It may not be the worst, but i don't think its the best either. There's a world of difference in thought and language between an integration test and an acceptance test—IT's are about code. AT's are about concepts. I have a rule on my teams that integration tests are allowed to know about some internals and use them. Acceptance test steps are not allowed to know about anything that isn't an accepted part of the domain vocabulary and the user interface of the SUT.

There's an advantage to this as well, if you practice something that approximates DDD: you can use the same test to hit your domain library as your user interface. The step implementations are different, obviously, but the gherkin test is the same.

Also, I definitely agree with those who have stated elsewhere that customer collaboration is a red herring. I've guided customer discussions with cukes before (e.g. talking about edge cases and aspects they haven't thought about), but never has customers writing cukes been a good experience.

> It may not be the worst, but i don't think its the best either. There's a world of difference in thought and language between an integration test and an acceptance test—IT's are about code. AT's are about concepts.

I agree that there is a big difference (I'd describe it differently because I don't think of ITs as being about code, I think of UT as being about code, ITs as being about architecture, and ATs as being about domain concepts, but that's, arguably, quibbling); I just think its a difference that often manifests more in terms of the organization of the who-does-what-and-how outside of the tool but which, between ITs and ATs, doesn't necessarily make a huge difference in desirable tool features. (Particularly, I think than non-code language for tests can have value for ITs, though the style of the language and its audience is different than for ATs.)

Could you point to more information about domain testing, or even what the domain concept means in this context?
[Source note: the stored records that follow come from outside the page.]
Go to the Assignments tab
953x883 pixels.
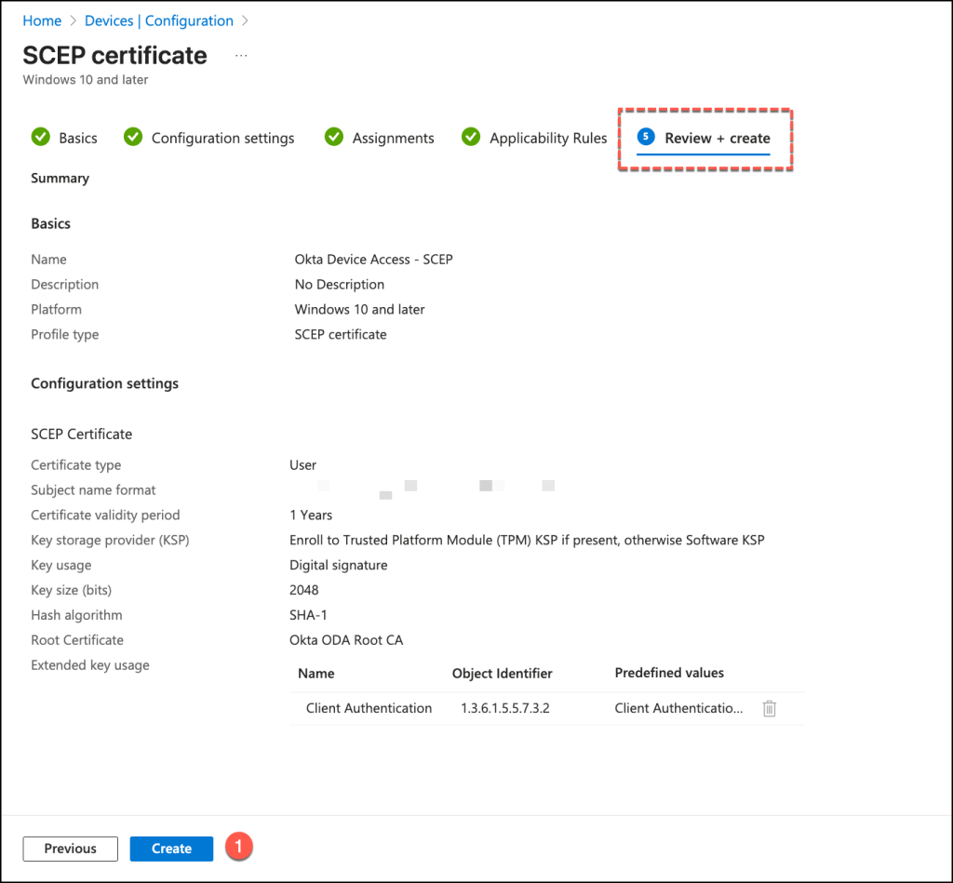[x=393, y=138]
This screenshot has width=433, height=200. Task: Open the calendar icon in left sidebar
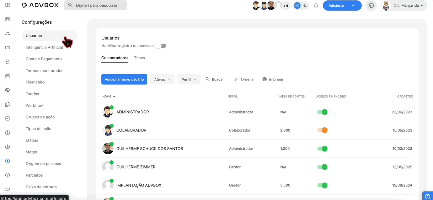[x=7, y=76]
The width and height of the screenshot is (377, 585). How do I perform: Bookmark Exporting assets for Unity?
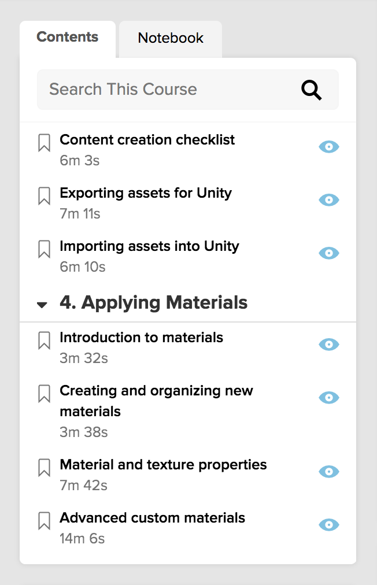point(44,196)
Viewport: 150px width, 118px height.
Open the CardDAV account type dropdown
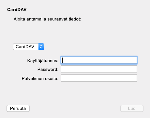29,47
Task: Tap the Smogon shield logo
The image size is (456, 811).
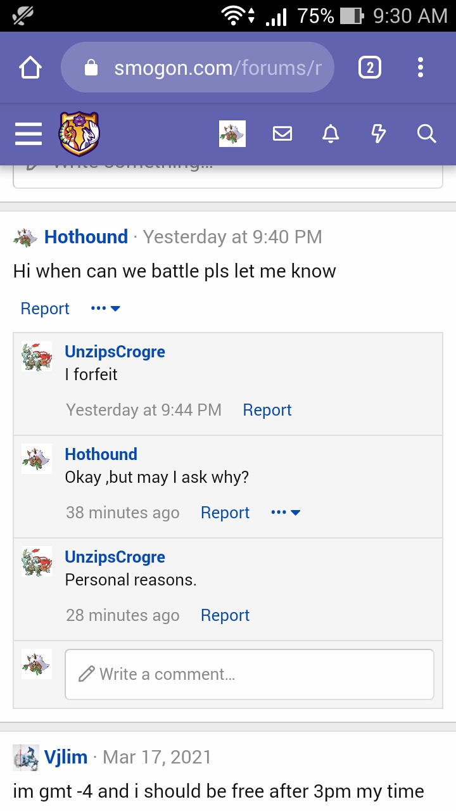Action: point(79,134)
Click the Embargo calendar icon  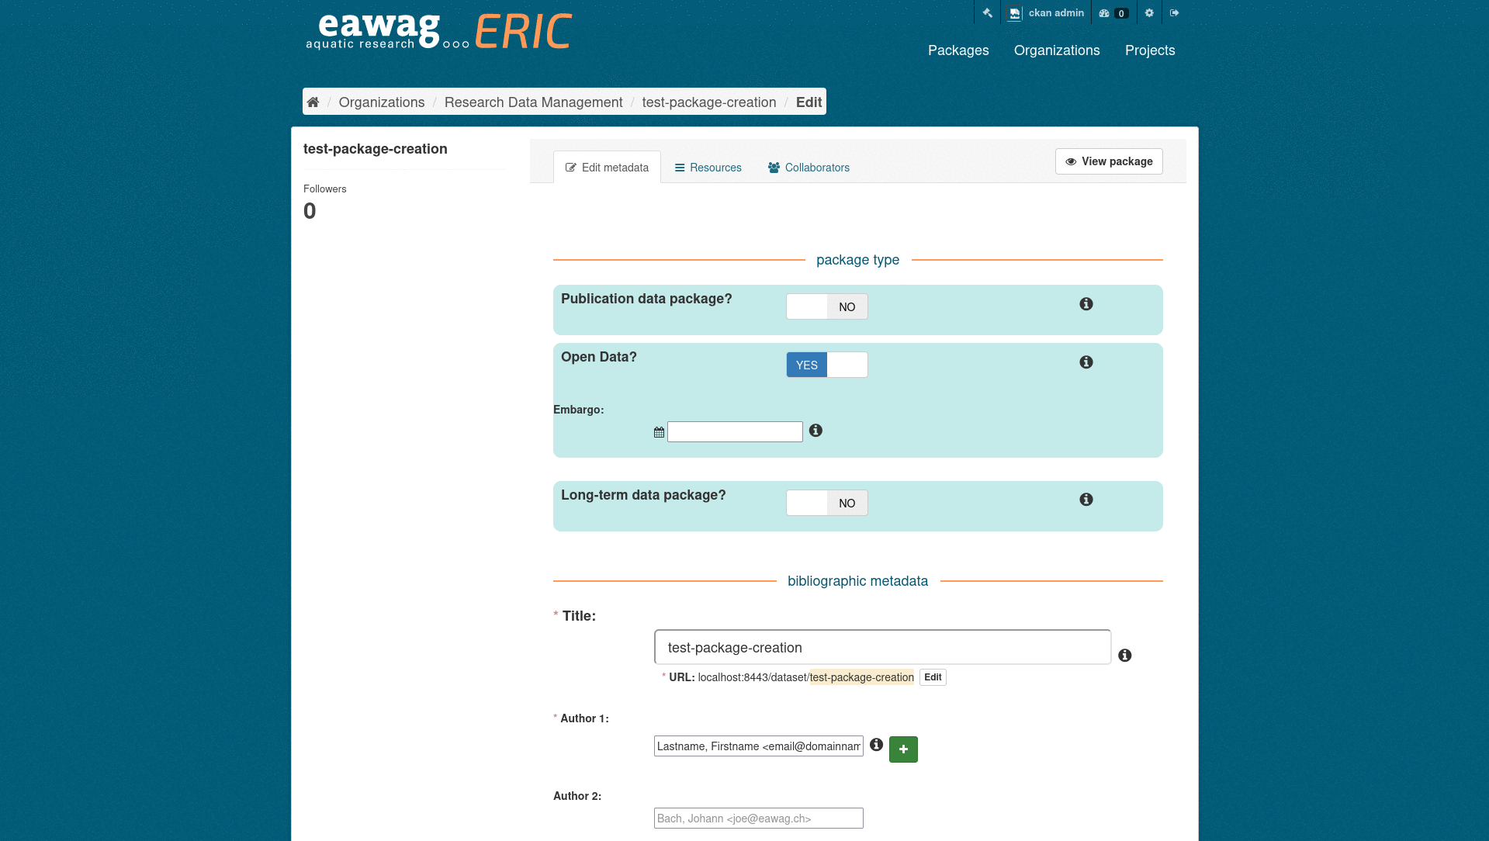659,432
Is it about what I've heard described by "SMEs" as "business rules"?

I've been using Cucumber for almost 3 years now, but if I were to start a new project today I'd pick Capybara with MiniTest or RSpec.

When I first started using Cucumber I thought it was cool that "anyone could read the test and understand it"

But that one advantage doesn't really matter that much when everybody in your project knows Ruby and doesn't need the natural language side of it.

> But that one advantage doesn't really matter that much when everybody in your project knows Ruby

Well, yeah, if people who aren't Ruby coders aren't reading your tests, Cucumber is overboard: the motivating use case for Cucumber is acceptance tests where the main part of the test (the part that isn't implemented in Ruby code) is owned by and validated by the customer/user, who presumably isn't generally, except by coincidence, a Ruby coder.

It might also be useful for integration tests where that need to be validated by people familiar with the overall system design/architecture, but not necessarily the language that any particular components are implemented in, for the same reason.

There is some value in using it when everyone knows Ruby: it forces you to get your head out of the code, using language that your customers understand rather than naturally defaulting to codespeak.

I use Cucumber on my own projects when it's just me, for precisely this reason.

I think you're perhaps missing the point in one or two places.

Cucumber helps techies (devs, testers, etc.) and non-techies (product owners, scrum masters etc.) work collaboratively. I don't think the authors of Cucumber ever said that it enables non-technical people to 'read and understand the underlying code'.

Ultimately though, I agree with your conclusion but for slightly different reasons. I use both RSpec and Cucumber daily; they are both awesome and provide a similar end result. I enjoy writing Cucumber features but in certain circumstances it doesn't scale for large/complex applications (in my experience). I think that this isn't a problem for many people though, unless they're doing something wrong 'under the hood'.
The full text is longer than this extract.